Create Cloudera Hadoop Cluster Using Cloudera Director on Google Cloud

I have a blog discussing how to install Cloudera Hadoop Cluster several years ago. It basically took about at least half day to complete the installation in my VM cluster. In my last post, I discussed an approach to deploy Hadoop cluster using DataProc on Google Cloud Platform. It literally took less than two minutes to create a Hadoop Cluster. Although it is a good to have a cluster launched in a very short time, it does not have the nice UI like Cloudera Manager as the Hadoop distribution used by Dataproc is not CDH. I could repeat my blogs to build a Hadoop Cluster using VM instances on Google Cloud Platform. But it will take some time and involve a lot of work. Actually there is another way to create Hadoop cluster on the cloud. Cloudera has a product, called Cloudera Director. It currently supports not only Google Cloud, but also AWS and Azure as well. It is designed to deploy CDH cluster faster and easier to scale the cluster on the cloud. Another important feature is that Cloud Director allows you to move your deployment scripts or steps easily from one cloud provider to another provider and you don’t have to be locked in one cloud vendor. In this blog, I will show you the way to create a CDH cluster using Cloudera Director.

The first step is to start my Cloudera Director instance. In my case, I have already installed Cloudera Director based on the instruction from Cloudera. It is pretty straight forward process and I am not going to repeat it here. The Cloudera Director instance is where you can launch your CDH cluster deployment.

Both Cloudera Director and Cloudera Manager UI are browser-based and you have to setup secure connection between your local machine and VM instances on the cloud. To achieve this, you need to configure SOCKS proxy on your local machine that is used to connect to the Cloudera Director VM. It provides a secure way to connect to your VM on the cloud and can use VM’s internal IP and hostname in the web browser. Google has a nice note about the steps, Securely Connecting to VM Instances. Following this note will help you to setup SOCKS proxy.

Ok, here are the steps.
Logon to Cloudera Director
Open a terminal session locally, and run the following code:

gcloud compute ssh cdh-director-1 \
    --project cdh-director-173715 \
    --zone us-central1-c \
    --ssh-flag="-D" \
    --ssh-flag="1080" \
    --ssh-flag="-N"    

cdh-director-1 is the name of my Cloudera Director instance on Google cloud and cdh-director-173715 is my Google Cloud project id. After executing the above command, it looks hang and never complete. This is CORRECT behavior. Do not kill or exit this session. Open a browser and type in the internal IP of Cloudera Director instance with port number 7189. For my cdh-director-1 instance, the internal IP is 10.128.0.2.

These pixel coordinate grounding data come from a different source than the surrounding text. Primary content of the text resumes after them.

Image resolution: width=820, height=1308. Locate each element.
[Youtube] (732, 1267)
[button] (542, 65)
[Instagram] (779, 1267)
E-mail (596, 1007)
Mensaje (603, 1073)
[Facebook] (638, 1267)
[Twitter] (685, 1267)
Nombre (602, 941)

After input the URL http://10.128.0.2:7189 for Cloudera Director. The login screen shows up. Login as admin user.

Deployment
After login, the initial setup wizard shows up. Click Let’s get started.

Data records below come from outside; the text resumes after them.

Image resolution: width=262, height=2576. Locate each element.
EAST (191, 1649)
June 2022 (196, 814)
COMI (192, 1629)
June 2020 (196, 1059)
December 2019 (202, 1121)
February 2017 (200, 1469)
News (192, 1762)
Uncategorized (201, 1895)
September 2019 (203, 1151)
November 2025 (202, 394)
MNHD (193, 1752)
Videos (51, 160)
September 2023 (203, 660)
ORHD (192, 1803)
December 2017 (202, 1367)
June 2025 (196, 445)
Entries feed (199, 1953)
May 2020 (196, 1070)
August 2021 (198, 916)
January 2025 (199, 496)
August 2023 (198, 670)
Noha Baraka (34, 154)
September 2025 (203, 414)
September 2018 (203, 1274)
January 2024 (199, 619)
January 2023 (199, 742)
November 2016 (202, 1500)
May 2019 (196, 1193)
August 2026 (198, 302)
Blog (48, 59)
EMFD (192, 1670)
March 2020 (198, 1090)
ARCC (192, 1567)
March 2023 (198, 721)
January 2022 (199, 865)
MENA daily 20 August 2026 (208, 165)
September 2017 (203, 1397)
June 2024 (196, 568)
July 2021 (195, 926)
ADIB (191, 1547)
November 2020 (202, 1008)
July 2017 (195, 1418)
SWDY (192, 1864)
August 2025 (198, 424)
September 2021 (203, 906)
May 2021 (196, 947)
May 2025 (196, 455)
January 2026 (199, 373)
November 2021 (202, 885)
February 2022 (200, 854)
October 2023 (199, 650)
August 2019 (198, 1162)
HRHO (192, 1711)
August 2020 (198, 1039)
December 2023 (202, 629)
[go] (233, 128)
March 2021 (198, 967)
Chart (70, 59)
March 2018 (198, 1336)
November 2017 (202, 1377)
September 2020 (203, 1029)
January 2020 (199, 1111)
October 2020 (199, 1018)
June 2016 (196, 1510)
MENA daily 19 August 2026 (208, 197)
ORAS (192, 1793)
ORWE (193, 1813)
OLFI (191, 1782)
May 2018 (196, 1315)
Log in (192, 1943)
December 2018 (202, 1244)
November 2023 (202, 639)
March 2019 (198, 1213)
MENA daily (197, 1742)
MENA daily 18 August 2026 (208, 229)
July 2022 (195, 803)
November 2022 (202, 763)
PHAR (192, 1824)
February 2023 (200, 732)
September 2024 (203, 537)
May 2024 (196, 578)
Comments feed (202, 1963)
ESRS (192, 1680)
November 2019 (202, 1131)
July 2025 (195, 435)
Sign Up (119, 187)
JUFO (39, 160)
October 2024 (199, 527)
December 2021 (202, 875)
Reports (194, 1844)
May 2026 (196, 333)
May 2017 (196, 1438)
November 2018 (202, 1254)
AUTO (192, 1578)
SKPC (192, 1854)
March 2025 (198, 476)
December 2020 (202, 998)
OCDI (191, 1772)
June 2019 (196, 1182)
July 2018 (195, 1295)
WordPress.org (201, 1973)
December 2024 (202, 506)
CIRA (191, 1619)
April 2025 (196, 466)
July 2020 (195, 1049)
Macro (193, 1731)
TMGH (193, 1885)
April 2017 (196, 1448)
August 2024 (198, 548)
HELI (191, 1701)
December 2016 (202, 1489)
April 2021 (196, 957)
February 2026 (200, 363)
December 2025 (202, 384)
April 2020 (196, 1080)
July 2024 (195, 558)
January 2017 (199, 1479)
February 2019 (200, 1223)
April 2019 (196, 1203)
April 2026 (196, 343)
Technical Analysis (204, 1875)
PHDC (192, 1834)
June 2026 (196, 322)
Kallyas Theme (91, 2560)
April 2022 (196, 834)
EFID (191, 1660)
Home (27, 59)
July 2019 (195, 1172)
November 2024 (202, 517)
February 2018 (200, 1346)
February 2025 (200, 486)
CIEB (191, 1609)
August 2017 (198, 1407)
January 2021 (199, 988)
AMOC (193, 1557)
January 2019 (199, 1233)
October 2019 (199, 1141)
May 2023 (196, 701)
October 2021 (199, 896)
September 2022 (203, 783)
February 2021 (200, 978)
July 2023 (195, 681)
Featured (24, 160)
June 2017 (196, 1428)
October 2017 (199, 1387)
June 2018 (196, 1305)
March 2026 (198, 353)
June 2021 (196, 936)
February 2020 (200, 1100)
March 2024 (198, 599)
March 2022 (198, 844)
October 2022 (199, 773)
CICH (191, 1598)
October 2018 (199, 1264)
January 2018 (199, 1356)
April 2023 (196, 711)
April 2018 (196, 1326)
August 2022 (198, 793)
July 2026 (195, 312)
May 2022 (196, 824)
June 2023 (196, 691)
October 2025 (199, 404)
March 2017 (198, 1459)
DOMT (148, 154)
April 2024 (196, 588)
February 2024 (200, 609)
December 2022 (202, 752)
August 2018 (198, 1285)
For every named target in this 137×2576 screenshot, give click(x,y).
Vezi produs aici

In the Add Environment screen, input the information as follows. The Client ID JSON Key is the file you can create during the initial setup of you Google project with SSH key stuff.

In the next Add Cloudera Manager screen, I usually create the Instance Template first. Click the drop down of Instance Template, then select Create a new instance template. I need at least three template, one for Cloudera Manager, one for Master nodes, and one for Worker nodes. In my case here, I did not create a template for Edge nodes. To save resource on my Google cloud environment, I did not create the template for Edge node. Here are the configuration for all three templates.

Cloudera Manager Template

Master Node Template

Worker Node Template

Input the following for Cloudera Manager. For my test, I use Embedded Database. If it is used for production, you need to setup external database first and register the external database here.

After click Continue, Add Cluster screen shows up. There is a gateway instance group and I removed it by clicking Delete Group because I don’t have edge node here. Input the corresponding template and number of instances for masters and workders.

After click Continue, the deployment starts.

After about 20 minutes, it completes. Click Continue.

Review Cluster
The nice Cloudera Director dashboard shows up.

You can also login to Cloudera Manager from the link on Cloudera Director.

Nice and easy. Excellent product from Cloudera. For more information about deploying CDH cluster on Google Cloud, you can also check out Cloudera’s document, Getting Started on Google Cloud Platform.